- MATERIAL FOR THIS EXERCISE:
══════════════════════════════

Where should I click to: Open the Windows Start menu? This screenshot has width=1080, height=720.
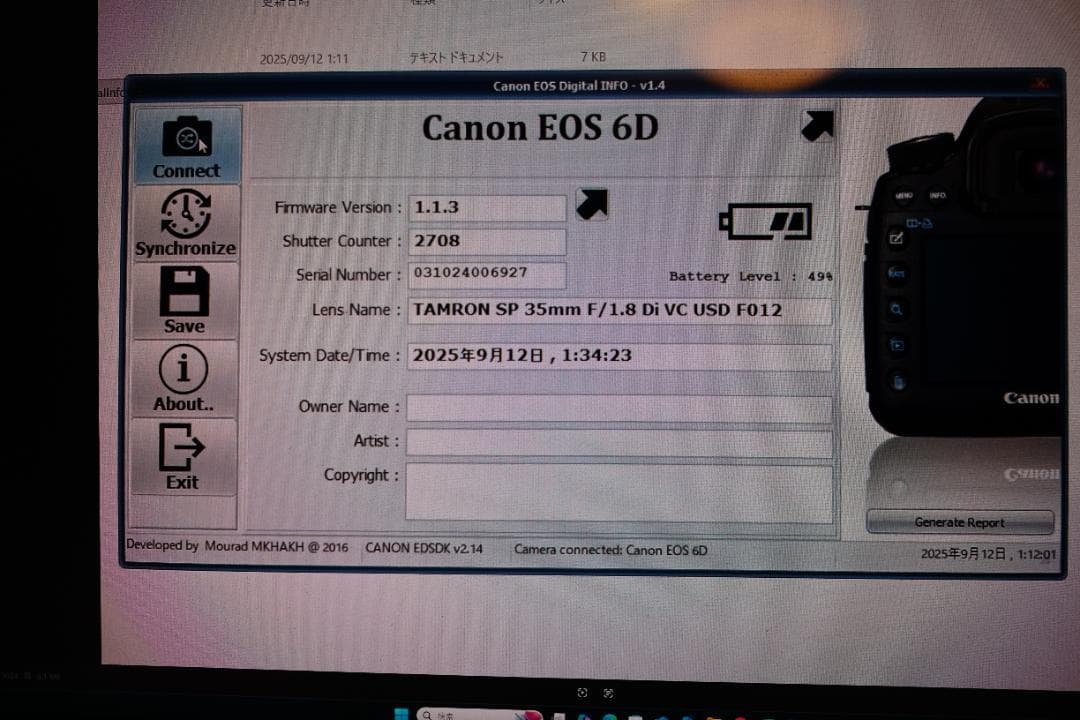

══════════════════════════════

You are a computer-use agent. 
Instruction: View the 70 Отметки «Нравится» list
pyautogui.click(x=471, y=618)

══════════════════════════════

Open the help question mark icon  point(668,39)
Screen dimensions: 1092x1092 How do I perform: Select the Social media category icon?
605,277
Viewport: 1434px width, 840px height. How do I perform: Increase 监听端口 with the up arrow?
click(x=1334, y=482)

══════════════════════════════

- INSTRUCTIONS TO FOLLOW:
Count how many of the lines above contain the string "width". Reply with the number only.

- RESPONSE TO THIS EXERCISE:
2